WORK TO BE COMPLETED: When you reach the line holding "Task: Select the" in the material below, return that line and each one after it, word for word, with the pictures dropped.

Segment Open

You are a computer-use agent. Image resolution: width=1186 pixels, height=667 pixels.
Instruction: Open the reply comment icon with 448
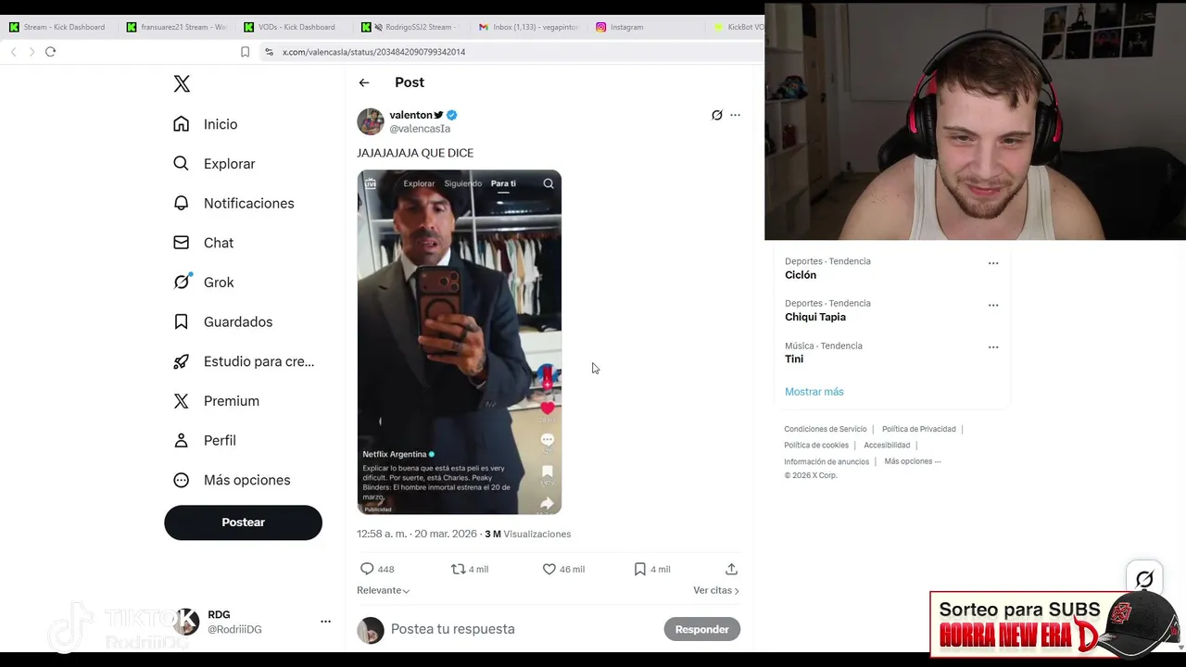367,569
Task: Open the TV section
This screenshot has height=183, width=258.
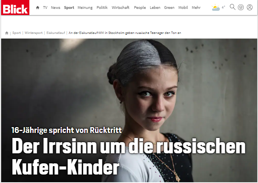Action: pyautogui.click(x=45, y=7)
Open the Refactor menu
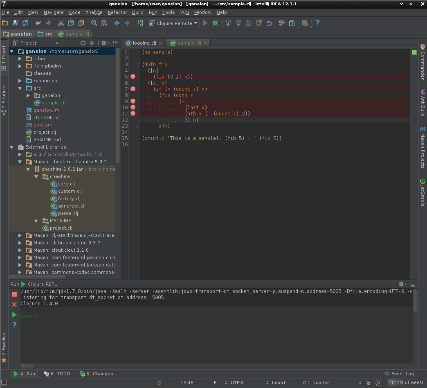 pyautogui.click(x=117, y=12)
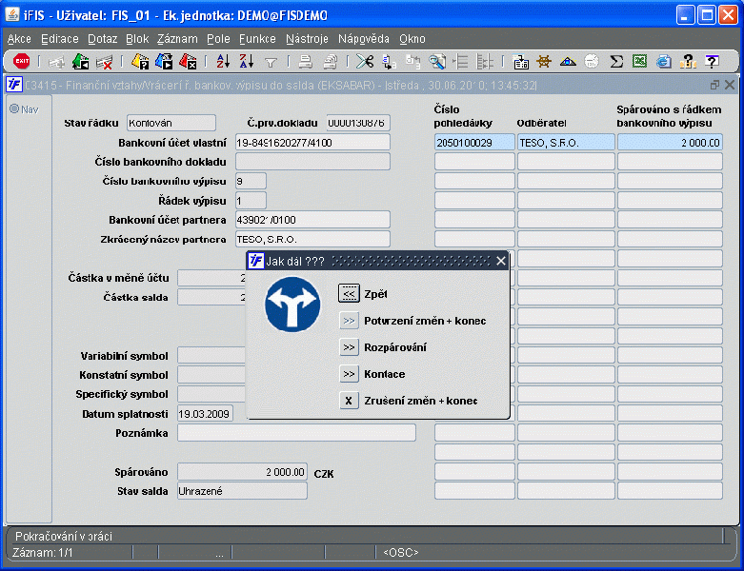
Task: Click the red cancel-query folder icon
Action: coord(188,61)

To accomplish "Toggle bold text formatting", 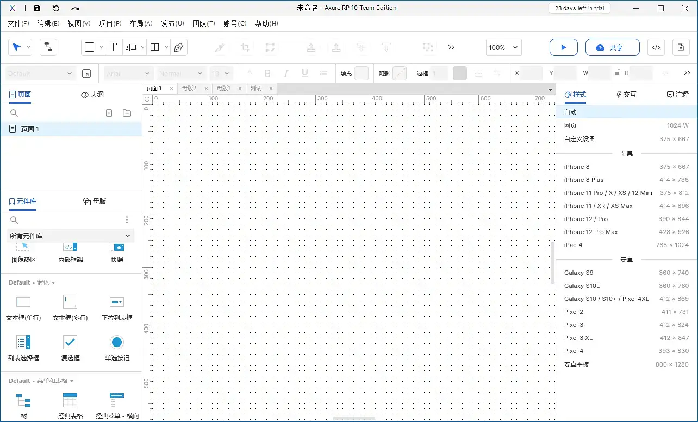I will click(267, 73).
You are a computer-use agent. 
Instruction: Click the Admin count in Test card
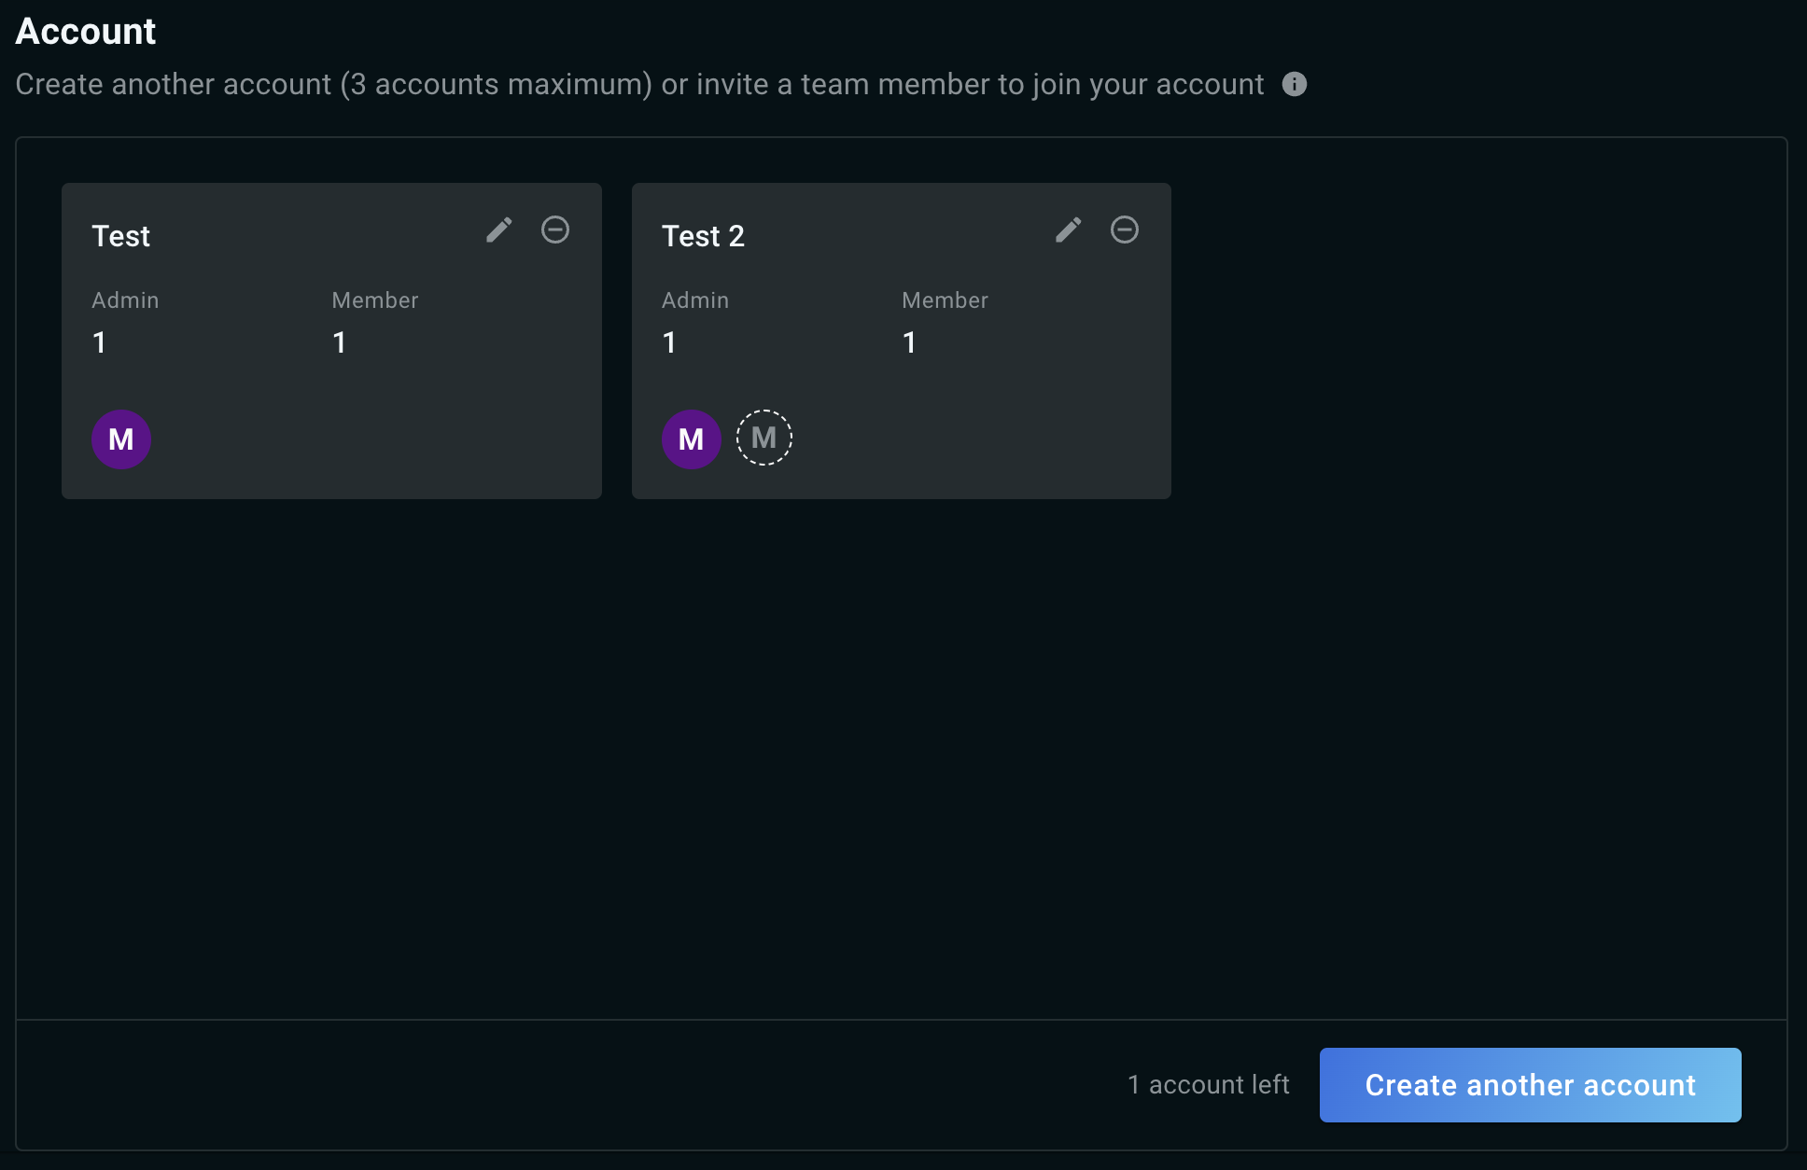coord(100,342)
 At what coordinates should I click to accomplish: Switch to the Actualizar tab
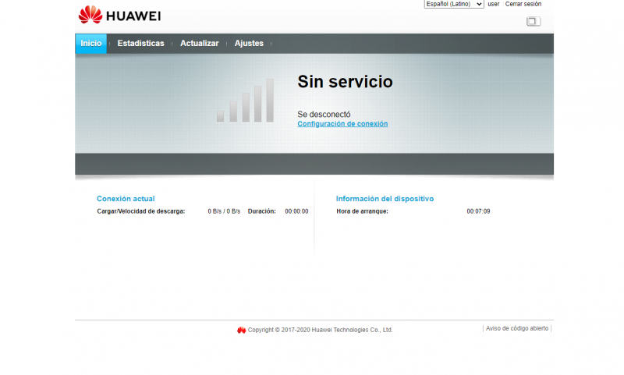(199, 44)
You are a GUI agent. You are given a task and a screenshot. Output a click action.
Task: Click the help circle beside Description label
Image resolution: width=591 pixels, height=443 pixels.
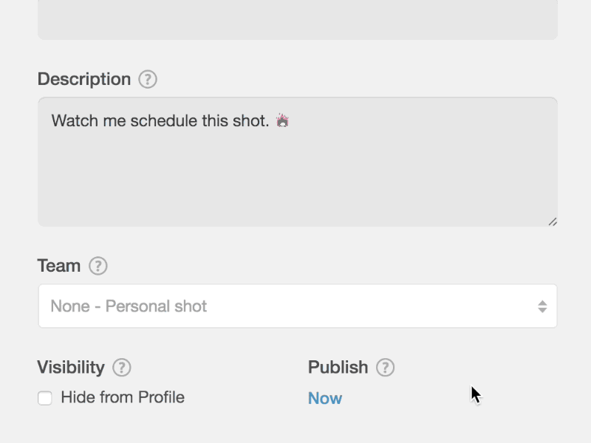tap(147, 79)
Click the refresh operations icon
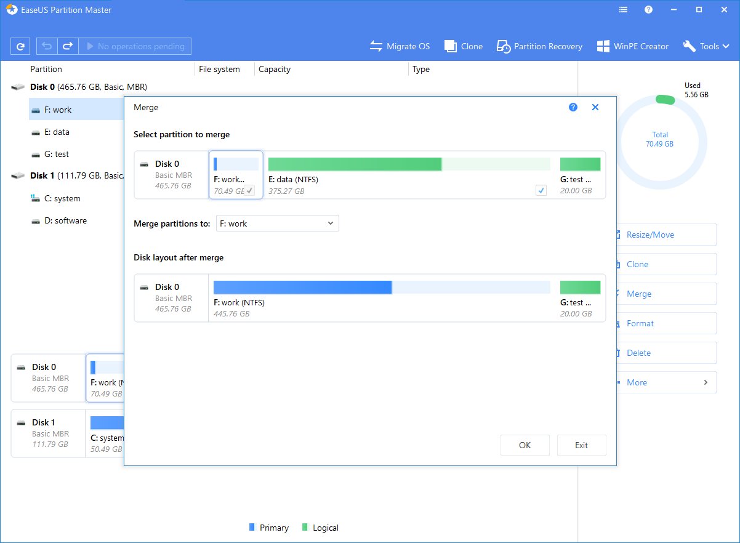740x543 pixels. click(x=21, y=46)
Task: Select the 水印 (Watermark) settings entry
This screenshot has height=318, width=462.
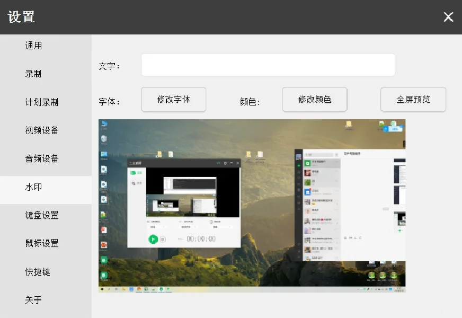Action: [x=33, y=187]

Segment Closed

RESPONSE TO THE TASK:
Task: Select the 水印 (Watermark) settings entry
This screenshot has height=318, width=462.
Action: [x=33, y=187]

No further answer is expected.